5. Factor in insurance and maintenance
EVs often cost less to maintain but can be pricier to insure. Get quotes up front so you’re not blindsided, and compare them to what you spend now on fuel and service.
How to actually claim your EV rebates
Talking about “rebates” in the abstract is one thing. Actually getting money back, or lowering your bill, is another. Here’s how Virginia Beach drivers typically claim each kind of incentive.
Where and how you claim each kind of EV incentive
Use this as a filing roadmap once you’ve bought the car or installed the charger.
| Incentive type | Who you deal with | How you claim it | When it hits your wallet |
|---|---|---|---|
| Federal EV purchase credit (legacy) | IRS / your tax preparer | Form 8936 as part of your federal return for the year the car was placed in service (only if you acquired the car on or before Sept. 30, 2025). | Reduces your federal income tax bill for that year; you see the benefit at tax time. |
| Federal home charger credit | IRS / your tax preparer | Claim the Alternative Fuel Vehicle Refueling Property Credit for qualifying hardware and installation placed in service before July 1, 2026. | Shows up as reduced federal tax in the year the charger goes live. |
| Dominion EV Charger Rewards | Dominion Energy | Apply online after buying and registering an eligible smart Level 2 charger; upload documentation as requested. | $125 enrollment incentive after approval, then $40 credits on your power bill for each year you stay enrolled. |
| Dominion Off‑Peak Plan | Dominion Energy | Opt in through your Dominion online account if you have a smart meter and meet eligibility rules. | Saves you money gradually through lower overnight kWh rates, especially if you schedule most charging between midnight and 5 a.m. |
Tax forms evolve; always verify details with the IRS and your tax professional before filing.
Keep a simple incentives folder
Common pitfalls for Virginia Beach EV buyers
The post‑2025 incentive landscape is, frankly, booby‑trapped. Here are the mistakes we see over and over from well‑intentioned buyers in Hampton Roads.
- Counting on a federal purchase credit that no longer exists. If the vehicle was acquired after September 30, 2025, the new and used clean vehicle credits are gone. No amount of dealer optimism will resurrect them.
- Overlooking the charger credit. Many buyers obsess about the car and then pay full freight for a rushed, last‑minute charger install. In 2026, the charger is where the federal help still lives.

§ **RECORDED INFORMATION**:
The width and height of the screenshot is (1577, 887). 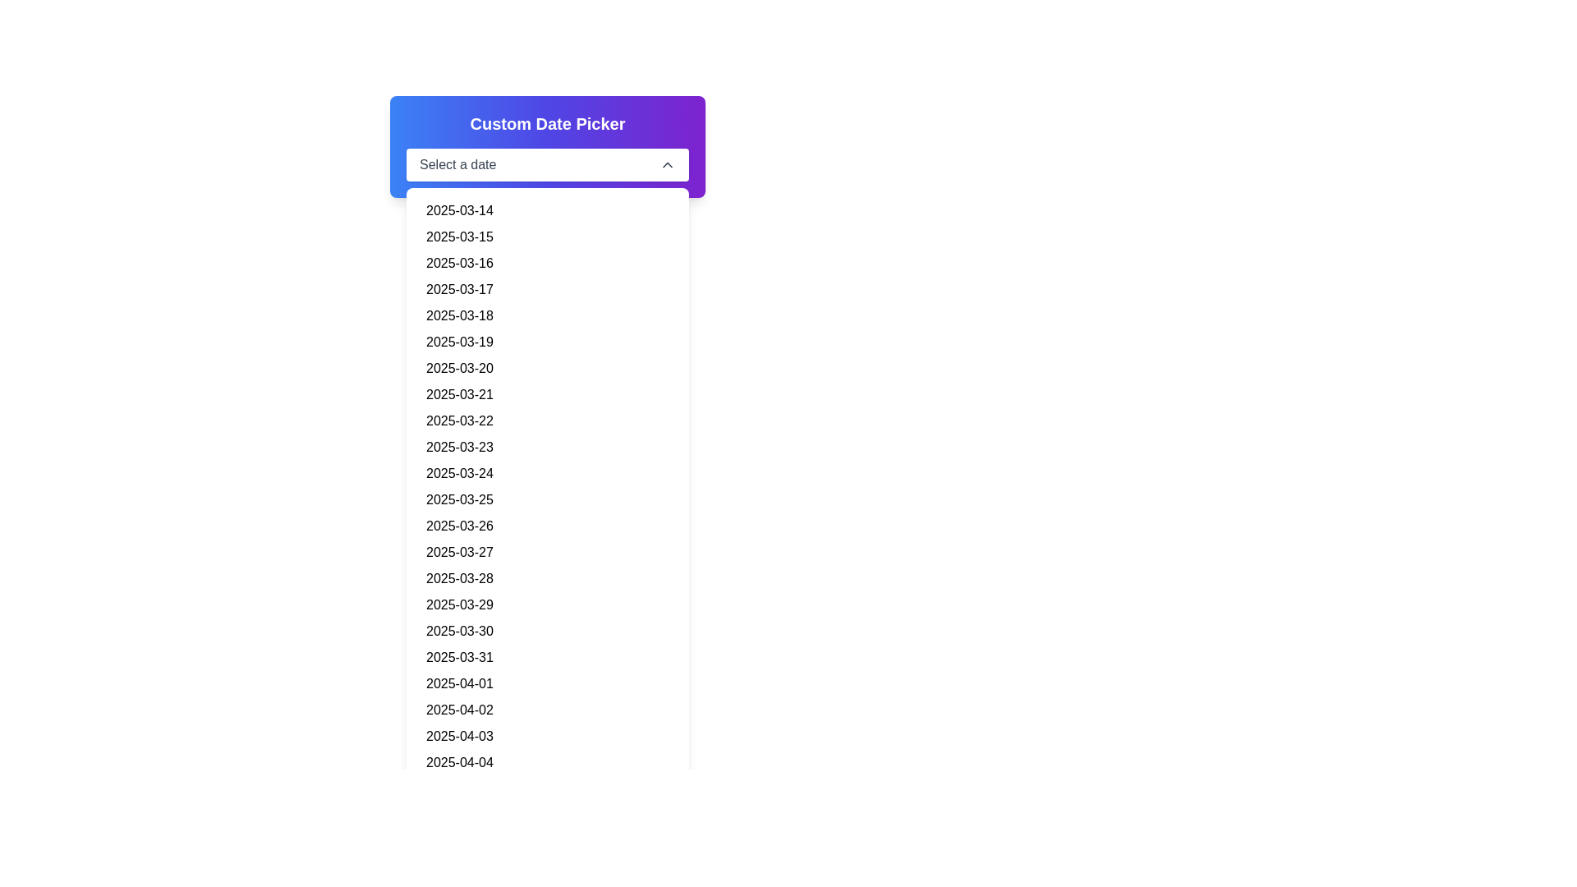 What do you see at coordinates (548, 367) in the screenshot?
I see `the List Item displaying the date '2025-03-20', which is the seventh entry in the dropdown list of a date picker` at bounding box center [548, 367]. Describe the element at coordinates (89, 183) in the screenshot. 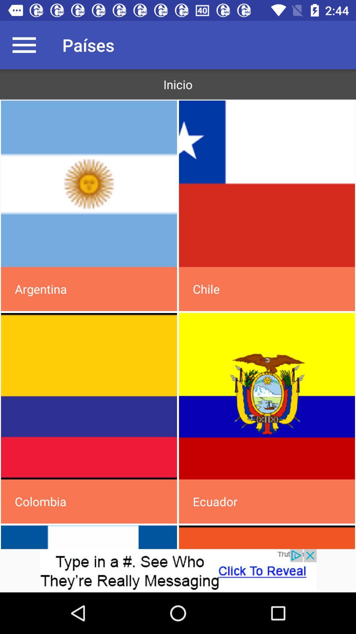

I see `for flag` at that location.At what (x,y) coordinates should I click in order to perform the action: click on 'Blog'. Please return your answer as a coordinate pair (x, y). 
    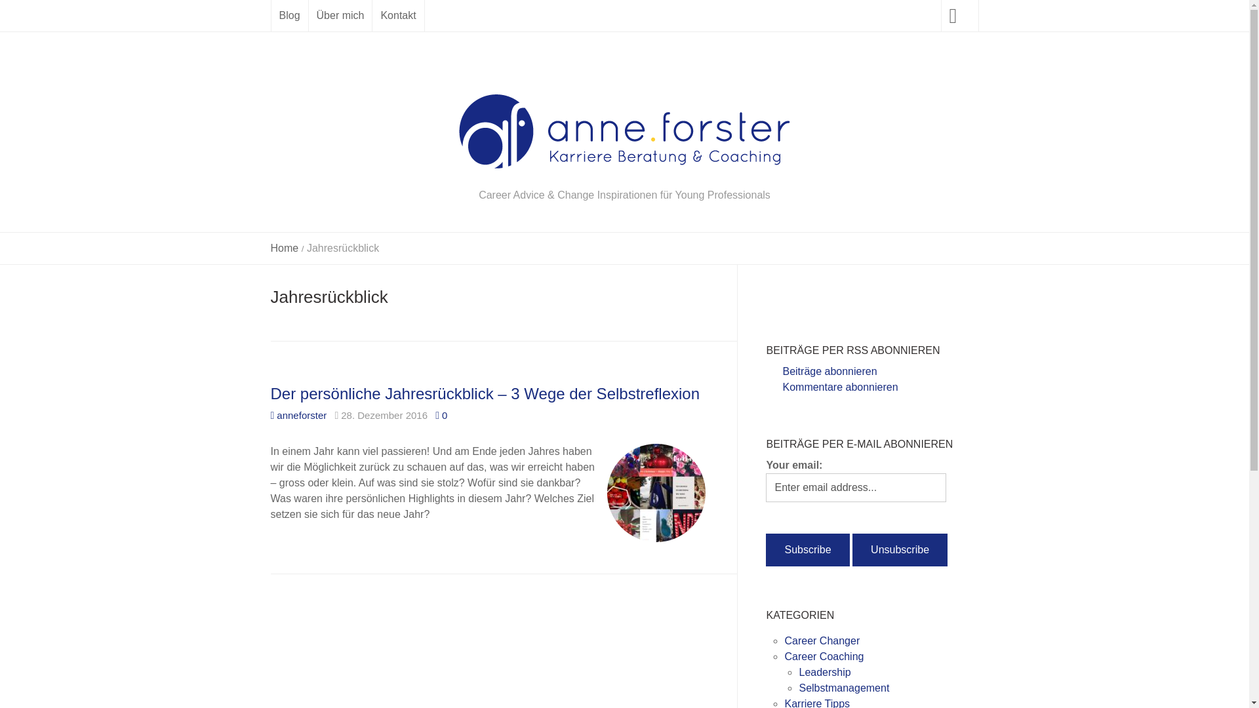
    Looking at the image, I should click on (289, 15).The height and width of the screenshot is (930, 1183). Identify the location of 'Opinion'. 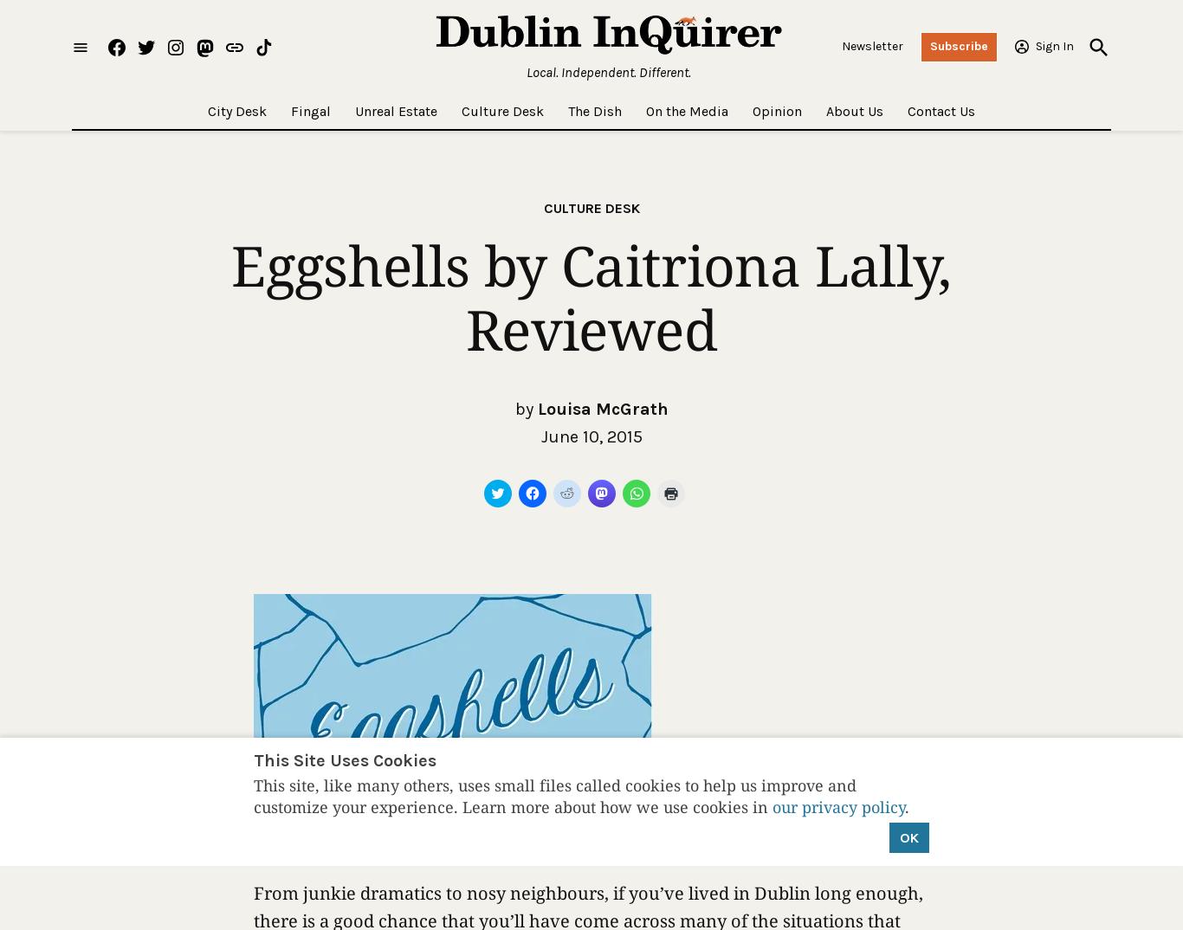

§ **TASKS TO COMPLETE**:
• a. Please repeat the EV incentives text word for word, beginning at the words "- Counting on" and stopping after "will resurrect them.".
• b. In the EV incentives text, what enrollment incentive does Dominion EV Charger Rewards pay after approval?
You won't need the records for this work.

§ **ACTIVITY ANSWERS**:
• a.
- Counting on a federal purchase credit that no longer exists. If the vehicle was acquired after September 30, 2025, the new and used clean vehicle credits are gone. No amount of dealer optimism will resurrect them.

• b. $125.